Books‎ > ‎Computing‎ > ‎

Data Science

Deep Learning with Python by François Chollet is for readers with a reasonable amount of Python experience, but no significant knowledge of machine learning and deep learning. It will take you all the way from basic theory to advanced practical applications. However, if you already have experience with deep learning, you should still be able to find value in the latter chapters.

This book is a series of code examples, of real world problems. The concrete examples turn theoretical ideas into results and tangible code patterns. These examples rely on Keras, the Python deep learning library. The author released the initial version of Keras which has become one of the most widely used deep learning frameworks. Part of that success is that Keras is easy to use. Keras is a good library to get started with deep learning.

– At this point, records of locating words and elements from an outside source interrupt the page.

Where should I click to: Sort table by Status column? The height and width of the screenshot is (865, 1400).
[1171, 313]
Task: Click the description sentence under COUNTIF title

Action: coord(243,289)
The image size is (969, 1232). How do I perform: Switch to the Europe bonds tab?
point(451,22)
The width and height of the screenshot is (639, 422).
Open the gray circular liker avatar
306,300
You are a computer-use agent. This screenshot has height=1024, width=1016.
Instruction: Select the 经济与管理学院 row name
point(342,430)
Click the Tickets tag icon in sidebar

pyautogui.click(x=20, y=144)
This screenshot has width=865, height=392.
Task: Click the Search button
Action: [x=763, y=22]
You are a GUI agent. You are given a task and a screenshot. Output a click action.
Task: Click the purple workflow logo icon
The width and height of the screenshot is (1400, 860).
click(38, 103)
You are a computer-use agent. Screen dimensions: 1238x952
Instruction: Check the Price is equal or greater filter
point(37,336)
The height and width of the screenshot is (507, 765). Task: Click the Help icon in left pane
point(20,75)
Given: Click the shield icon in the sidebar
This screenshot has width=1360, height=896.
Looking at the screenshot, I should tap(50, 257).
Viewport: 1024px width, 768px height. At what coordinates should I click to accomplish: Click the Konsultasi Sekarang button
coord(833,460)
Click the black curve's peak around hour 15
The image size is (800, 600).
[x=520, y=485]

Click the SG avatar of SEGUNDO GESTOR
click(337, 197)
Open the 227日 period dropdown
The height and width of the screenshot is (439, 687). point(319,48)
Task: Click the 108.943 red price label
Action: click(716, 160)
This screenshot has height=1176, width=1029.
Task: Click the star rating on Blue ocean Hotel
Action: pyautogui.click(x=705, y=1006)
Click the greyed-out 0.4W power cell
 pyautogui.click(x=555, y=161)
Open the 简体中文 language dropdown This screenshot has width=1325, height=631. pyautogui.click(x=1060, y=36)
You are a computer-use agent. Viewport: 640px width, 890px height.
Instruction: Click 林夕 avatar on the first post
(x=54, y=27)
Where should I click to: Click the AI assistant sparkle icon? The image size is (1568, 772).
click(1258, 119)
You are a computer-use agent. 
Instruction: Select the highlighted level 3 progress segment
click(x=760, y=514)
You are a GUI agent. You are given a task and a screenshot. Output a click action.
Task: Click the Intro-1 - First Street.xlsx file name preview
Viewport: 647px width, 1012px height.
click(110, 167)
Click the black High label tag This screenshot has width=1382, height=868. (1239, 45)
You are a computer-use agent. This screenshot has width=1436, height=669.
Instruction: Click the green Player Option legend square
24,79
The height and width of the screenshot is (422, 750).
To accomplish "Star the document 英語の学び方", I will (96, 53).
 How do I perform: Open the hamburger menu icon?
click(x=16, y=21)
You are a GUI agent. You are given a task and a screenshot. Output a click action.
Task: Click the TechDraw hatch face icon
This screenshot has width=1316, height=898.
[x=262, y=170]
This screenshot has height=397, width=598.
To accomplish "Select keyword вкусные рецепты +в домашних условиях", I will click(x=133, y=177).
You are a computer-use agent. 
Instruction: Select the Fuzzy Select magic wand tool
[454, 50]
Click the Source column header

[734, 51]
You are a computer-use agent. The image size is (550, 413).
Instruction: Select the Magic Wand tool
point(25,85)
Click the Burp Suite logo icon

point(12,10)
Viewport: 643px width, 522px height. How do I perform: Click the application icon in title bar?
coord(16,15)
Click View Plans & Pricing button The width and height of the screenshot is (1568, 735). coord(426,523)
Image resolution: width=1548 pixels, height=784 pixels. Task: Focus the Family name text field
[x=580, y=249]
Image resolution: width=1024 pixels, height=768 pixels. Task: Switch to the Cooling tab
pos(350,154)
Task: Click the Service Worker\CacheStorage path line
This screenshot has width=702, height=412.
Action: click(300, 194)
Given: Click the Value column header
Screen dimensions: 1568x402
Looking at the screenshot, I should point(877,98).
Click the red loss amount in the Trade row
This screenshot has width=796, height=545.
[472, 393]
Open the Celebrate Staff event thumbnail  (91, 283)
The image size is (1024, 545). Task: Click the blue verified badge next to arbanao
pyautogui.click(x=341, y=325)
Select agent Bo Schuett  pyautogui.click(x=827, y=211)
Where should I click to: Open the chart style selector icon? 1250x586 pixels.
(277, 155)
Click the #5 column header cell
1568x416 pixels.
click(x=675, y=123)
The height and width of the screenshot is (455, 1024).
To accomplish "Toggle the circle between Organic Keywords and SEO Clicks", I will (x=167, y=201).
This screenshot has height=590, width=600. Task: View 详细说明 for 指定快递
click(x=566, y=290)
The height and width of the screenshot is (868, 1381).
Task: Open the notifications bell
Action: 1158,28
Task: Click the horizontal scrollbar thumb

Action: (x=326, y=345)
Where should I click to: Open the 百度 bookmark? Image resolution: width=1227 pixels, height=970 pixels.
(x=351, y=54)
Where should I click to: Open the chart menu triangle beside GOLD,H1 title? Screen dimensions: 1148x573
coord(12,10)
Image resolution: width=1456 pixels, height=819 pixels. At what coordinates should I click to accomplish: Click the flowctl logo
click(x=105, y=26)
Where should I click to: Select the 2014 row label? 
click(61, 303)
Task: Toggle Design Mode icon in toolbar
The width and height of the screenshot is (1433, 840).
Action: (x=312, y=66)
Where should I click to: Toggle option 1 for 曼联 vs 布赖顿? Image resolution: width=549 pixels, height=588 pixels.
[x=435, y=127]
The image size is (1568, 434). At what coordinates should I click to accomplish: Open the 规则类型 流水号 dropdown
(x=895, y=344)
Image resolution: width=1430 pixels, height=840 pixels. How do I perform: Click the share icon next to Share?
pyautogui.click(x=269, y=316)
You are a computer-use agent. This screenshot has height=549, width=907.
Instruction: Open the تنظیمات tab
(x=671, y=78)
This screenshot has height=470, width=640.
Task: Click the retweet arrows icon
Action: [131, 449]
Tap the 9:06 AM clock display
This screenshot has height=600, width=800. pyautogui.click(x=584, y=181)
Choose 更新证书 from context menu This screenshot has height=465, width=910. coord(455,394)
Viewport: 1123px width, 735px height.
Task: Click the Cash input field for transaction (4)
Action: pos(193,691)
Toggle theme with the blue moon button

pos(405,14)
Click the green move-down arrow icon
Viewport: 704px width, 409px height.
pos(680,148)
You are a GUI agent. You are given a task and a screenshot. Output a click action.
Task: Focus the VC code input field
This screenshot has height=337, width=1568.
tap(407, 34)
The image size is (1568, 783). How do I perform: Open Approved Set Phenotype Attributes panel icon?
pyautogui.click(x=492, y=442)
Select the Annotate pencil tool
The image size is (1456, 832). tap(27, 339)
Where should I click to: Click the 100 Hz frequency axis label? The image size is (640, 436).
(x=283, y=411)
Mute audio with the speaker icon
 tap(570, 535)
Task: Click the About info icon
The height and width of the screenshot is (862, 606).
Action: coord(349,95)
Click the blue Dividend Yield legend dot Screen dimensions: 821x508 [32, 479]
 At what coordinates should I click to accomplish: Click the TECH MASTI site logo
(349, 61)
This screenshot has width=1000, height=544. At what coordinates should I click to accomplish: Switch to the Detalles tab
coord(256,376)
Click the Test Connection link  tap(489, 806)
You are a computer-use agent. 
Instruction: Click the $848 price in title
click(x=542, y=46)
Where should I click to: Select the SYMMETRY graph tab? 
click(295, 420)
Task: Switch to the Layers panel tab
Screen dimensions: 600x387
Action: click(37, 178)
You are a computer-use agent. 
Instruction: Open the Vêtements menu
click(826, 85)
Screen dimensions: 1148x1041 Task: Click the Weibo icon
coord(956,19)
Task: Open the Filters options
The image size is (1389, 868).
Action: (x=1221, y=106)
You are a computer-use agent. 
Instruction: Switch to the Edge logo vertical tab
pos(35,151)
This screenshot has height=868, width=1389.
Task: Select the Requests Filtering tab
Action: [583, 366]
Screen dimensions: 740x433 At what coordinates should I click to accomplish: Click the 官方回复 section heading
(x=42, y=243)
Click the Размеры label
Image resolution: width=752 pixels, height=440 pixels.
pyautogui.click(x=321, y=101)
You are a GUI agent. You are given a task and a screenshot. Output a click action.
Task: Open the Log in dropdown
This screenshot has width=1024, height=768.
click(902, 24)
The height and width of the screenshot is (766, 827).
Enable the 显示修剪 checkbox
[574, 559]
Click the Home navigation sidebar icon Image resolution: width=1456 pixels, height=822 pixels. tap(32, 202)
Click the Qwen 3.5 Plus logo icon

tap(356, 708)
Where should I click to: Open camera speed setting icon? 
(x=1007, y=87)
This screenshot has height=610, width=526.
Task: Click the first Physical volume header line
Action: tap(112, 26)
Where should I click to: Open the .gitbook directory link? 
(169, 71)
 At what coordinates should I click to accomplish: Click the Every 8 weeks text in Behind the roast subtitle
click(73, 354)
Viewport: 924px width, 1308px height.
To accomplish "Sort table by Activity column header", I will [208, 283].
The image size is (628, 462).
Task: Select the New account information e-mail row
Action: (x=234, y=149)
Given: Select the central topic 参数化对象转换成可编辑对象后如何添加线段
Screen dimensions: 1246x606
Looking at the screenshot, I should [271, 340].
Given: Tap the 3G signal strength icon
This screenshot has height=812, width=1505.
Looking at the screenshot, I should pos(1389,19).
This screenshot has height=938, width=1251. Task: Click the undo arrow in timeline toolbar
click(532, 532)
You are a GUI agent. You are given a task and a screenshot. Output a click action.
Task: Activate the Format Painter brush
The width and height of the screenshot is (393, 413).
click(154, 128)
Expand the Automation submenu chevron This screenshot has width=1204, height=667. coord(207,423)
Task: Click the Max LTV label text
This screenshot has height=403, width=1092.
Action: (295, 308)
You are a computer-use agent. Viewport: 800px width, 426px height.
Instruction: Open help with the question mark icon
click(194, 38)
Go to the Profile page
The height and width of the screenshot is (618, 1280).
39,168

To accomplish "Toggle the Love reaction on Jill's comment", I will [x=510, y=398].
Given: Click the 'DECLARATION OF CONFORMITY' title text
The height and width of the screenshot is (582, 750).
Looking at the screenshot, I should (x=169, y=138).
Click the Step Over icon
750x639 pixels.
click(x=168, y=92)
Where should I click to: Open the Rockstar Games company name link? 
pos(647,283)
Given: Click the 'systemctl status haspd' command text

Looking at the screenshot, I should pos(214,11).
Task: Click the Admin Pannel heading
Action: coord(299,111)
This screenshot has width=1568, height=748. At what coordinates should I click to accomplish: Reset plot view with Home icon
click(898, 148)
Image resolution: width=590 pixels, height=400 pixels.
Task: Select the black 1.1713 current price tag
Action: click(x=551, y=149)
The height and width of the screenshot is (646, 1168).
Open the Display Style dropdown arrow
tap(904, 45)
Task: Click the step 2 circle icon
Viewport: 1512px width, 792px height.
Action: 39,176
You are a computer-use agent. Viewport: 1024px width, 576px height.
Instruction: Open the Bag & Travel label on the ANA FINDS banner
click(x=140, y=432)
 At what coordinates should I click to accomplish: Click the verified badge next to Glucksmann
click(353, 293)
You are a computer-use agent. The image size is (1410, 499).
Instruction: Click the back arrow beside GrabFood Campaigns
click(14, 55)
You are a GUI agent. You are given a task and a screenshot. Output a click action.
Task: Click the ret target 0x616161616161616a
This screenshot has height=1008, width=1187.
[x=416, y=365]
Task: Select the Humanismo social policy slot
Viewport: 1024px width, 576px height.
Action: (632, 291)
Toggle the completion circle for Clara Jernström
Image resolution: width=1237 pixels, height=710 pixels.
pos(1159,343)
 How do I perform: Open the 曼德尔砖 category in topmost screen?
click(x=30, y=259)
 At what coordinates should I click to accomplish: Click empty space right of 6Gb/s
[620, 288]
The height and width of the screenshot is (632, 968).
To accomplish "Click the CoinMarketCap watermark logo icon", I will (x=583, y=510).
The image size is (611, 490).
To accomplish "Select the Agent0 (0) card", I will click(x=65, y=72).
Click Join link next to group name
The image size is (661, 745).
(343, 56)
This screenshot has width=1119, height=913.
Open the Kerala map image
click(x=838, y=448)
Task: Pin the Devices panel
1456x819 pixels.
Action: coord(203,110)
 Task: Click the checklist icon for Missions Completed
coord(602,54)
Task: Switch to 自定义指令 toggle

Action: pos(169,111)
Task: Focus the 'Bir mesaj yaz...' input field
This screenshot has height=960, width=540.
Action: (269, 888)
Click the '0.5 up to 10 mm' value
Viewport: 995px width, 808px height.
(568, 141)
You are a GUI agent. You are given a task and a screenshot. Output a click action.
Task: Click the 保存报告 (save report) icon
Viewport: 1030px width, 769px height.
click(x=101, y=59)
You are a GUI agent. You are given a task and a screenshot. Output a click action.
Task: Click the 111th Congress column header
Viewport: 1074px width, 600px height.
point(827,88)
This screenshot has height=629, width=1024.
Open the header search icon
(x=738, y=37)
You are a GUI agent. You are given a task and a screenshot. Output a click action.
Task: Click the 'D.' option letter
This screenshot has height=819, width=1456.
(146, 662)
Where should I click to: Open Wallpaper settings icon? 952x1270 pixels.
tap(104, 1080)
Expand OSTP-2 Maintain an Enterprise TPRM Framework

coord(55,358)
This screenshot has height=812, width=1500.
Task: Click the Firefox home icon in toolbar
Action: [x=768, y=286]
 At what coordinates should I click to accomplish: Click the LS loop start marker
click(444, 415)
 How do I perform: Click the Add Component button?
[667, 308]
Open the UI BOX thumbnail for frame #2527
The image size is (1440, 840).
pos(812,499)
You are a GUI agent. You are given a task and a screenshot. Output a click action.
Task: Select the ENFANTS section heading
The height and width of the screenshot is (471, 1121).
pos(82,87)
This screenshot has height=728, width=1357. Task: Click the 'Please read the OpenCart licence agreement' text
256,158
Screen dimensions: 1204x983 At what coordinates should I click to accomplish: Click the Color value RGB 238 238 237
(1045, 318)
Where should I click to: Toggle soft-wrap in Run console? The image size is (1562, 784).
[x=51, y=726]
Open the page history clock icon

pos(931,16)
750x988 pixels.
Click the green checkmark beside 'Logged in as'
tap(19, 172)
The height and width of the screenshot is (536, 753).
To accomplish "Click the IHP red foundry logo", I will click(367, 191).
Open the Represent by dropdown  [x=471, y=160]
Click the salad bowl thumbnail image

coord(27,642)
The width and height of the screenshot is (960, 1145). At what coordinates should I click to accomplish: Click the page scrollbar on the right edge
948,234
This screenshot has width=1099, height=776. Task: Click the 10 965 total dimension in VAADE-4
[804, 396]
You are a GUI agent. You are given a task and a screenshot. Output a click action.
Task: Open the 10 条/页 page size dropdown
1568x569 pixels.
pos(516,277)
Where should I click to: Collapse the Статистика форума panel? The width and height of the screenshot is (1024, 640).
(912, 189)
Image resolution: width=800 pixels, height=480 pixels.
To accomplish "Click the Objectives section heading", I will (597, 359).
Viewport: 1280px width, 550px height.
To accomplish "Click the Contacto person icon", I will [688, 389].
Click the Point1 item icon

The author writes: "Although deep learning has led to remarkable achievements in recent years, expectations for what the field will be able to achieve in the next decade tend to run much higher than what will actually turn out to be possible. While some world-changing applications like autonomous cars are already within reach, many more are likely to remain elusive for a long time, such as believable dialogue systems, human-level machine translation across arbitrary languages, and human-level natural language understanding. In particular, talk of "human-level general intelligence" should not be taken too seriously. The risk with high expectations for the short term is that, as technology fails to deliver, research investment will dry up, slowing down progress for a long time.This has happened before. Twice in the past, AI went through a cycle of intense optimism followed by disappointment and skepticism, and a dearth of funding as a result.
It started with symbolic AI in the 1960s. In these early days, projections about AI were flying high. One of the best known pioneers and proponents of the symbolic AI approach was Marvin Minsky, who claimed in 1967: "Within a generation […] the problem of creating 'artificial intelligence' will substantially be solved". Three years later, in 1970, he also made a more precisely quantified prediction: "in from three to eight years we will have a machine with the general intelligence of an average human being". In 2016, such an achievement still appears to be far in the future, so far in fact that we have no way to predict how long it will take, but in the 1960s and early 1970s, several experts believed it to be right around the corner (and so do many people today). A few years later, as these high expectations failed to materialize, researchers and government funds turned away from the field, marking the start of the first "AI winter" (a reference to a nuclear winter,as this was shortly after the height of the Cold War). It wouldn’t be the last one. In the 1980s, a new take on symbolic AI, "expert systems", started gathering steam among large companies. A few initial success stories triggered a wave of investment, with corporations around the world starting their own in-house AI departments to develop expert systems. Around 1985, companies were spending over a billion dollar a year on the technology, but by the early 1990s, these systems had proven expensive to maintain, difficult to scale, and limited in scope, and interest died down. Thus began the second AI winter. It might be that we are currently witnessing the third cycle of AI hype and disappointment—and we are still in the phase of intense optimism. The best attitude to adopt is to moderate our expectations for the short term, and make sure that people less familiar with the technical side of the field still have a clear idea of what deep learning can and cannot deliver."